Выбрать главу

Филипп также готов был войти в соглашение с афиня­нами. Он не имел никакой охоты испытать под Афинами то же, что испытал перед Византией, а главное — он хорошо понимал, что продолжение войны неминуемо приведет Афины в объятия персидского царя. И вот сам победитель тотчас после сражения протянул побежденному руку для мира.

Среди взятых в плен при Херонее находился один вы­дающийся афинский политический деятель, Демад, сын Демея из Пеании. Происходя из низшего класса, он в молодо­сти не имел случая приобрести риторическое и философское образование; всеми своими успехами на политическом по­прище он был обязан своему незаурядному прирожденному дару красноречия и школе Народного собрания. В этой шко­ле он сделался реалистом; он знал своих сограждан насквозь и потому не заблуждался насчет того, что время крупной политики прошло для Афин. Как раз такой человек был те­перь нужен царю; по поручению последнего Демад отпра­вился в Афины, чтобы начать переговоры.

При том настроении, которое теперь, после избрания Фокиона, господствовало в городе, Афины охотно приняли предложения Филиппа; виднейшие члены партии мира, Фокион, Эсхин и сам Демад, были отправлены послами к царю. И действительно, вскоре состоялось соглашение. Афины со­хранили полную самостоятельность и всю свою территорию, включая внешние владения; только фракийский Херсонес они должны были уступить Македонии, взамен чего получа­ли обратно Ороп. Правда, морской союз должен был быть расторгнут и Афины должны были вступить в общий эллин­ский союз, который Филипп имел в виду организовать. Зато царь обещал не переходить со своим войском аттической границы и тотчас после принятия мира народом без выкупа отпустить на свободу херонейских пленников.

На такие выгодные условия никто в Афинах не смел на­деяться, и они действительно были беспрекословно утвер­ждены Народным собранием. После этого Филипп отослал военнопленных и приказал своему сыну Александру и двум своим славнейшим генералам, Антипатру и Алкимаху, пере­везти в Афины останки павших при Херонее. В благодар­ность за это афиняне воздвигли царю статую на рынке и да­ровали ему и Александру свое право гражданства, а обоим остальным послам — сверх того еще и проксению, которую царю и наследнику престола было бы неприлично предло­жить. Установление дружеских отношений между Афинами и Филиппом, к чему последний так давно стремился, каза­лось наконец достигнутым.

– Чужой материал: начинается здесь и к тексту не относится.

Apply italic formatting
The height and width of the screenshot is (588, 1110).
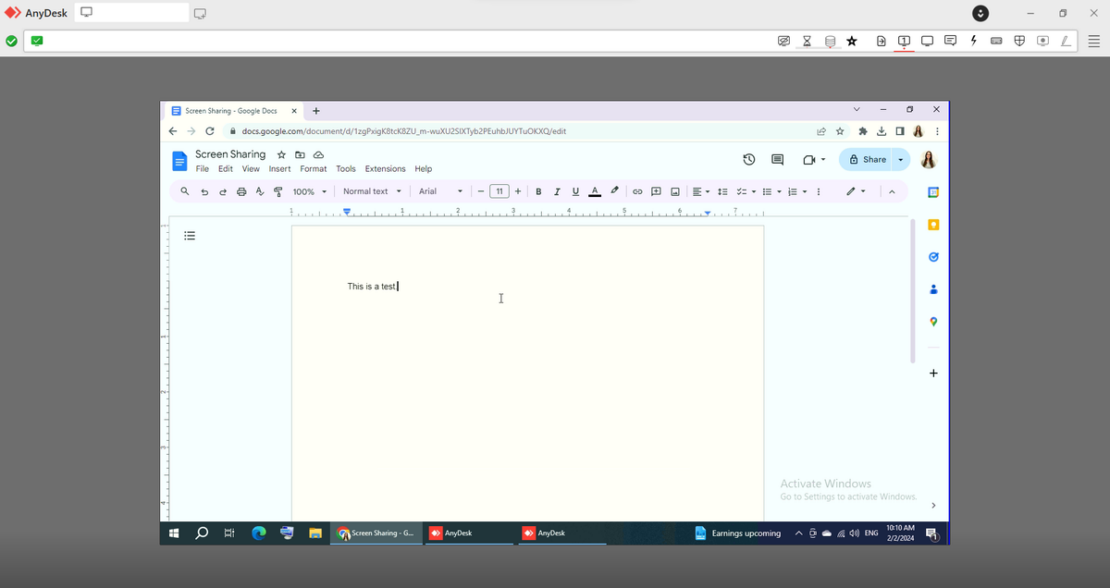[x=557, y=191]
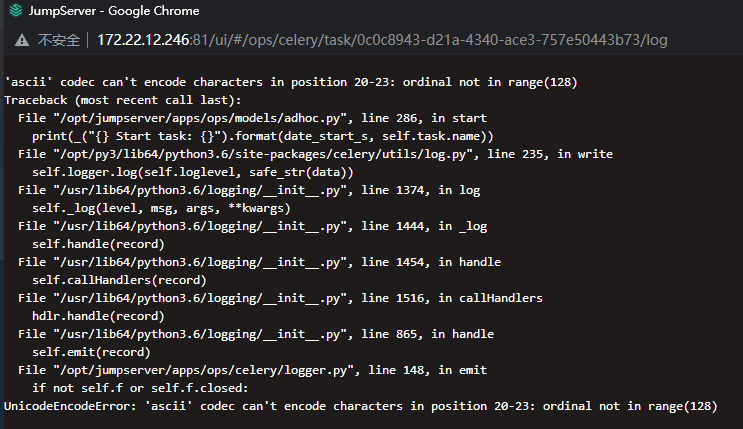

Теперь, разумеется, и второстепенные государства по­спешили заключить мир с победителем. В Халкиду, Амбракию и Акрокоринф вступили македонские гарнизоны; в про­чем же царь постарался избегнуть ненужной жестокости и даже разрешил фокейцам восстановить их города, разру­шенные после Священной войны. Только Спарта отказалась вступить в эллинский союз и обязаться военной помощью Филиппу. Поэтому царь вступил в Лаконию и опустошил всю долину Эврота до Гифея, которая со времени Эпаминонда ни разу не видела врага. Спартанцы были слишком слабы, чтобы решиться на открытое сражение для защиты своей страны; но они и теперь отвергали всякую мысль о подчинении. Царь оставил их в покое; он не хотел разру­шить славный издревле город и, вероятно, считал выгодным для себя, чтобы соседние со Спартою пелопоннесские госу­дарства и впредь видели свою единственную опору в Маке­донии. Зато он отнял у спартанцев все пограничные земли, которые они в прежние времена отвоевали у своих соседей. Аргос получил Кинурию и вообще все прибрежье своего за­лива да Заракса; Мессения получила Денфелиатиду на за­падном склоне Тайгета; Тегея и Мегалополь — Скиритиду и устья Эврота. Владения Спарты были ограничены собствен­но Лаконией, областью между Тайгетом и Парноном. Прав­да, она никогда не признала эти мероприятия Филиппа за­конными и при всяком удобном случае пыталась вооружен­ной силой вернуть себе утраченные округа; но если эти по­пытки иногда и увенчивались успехом, в общем погранич­ные линии, установленные Филиппом, оставались с тех пор без перемен.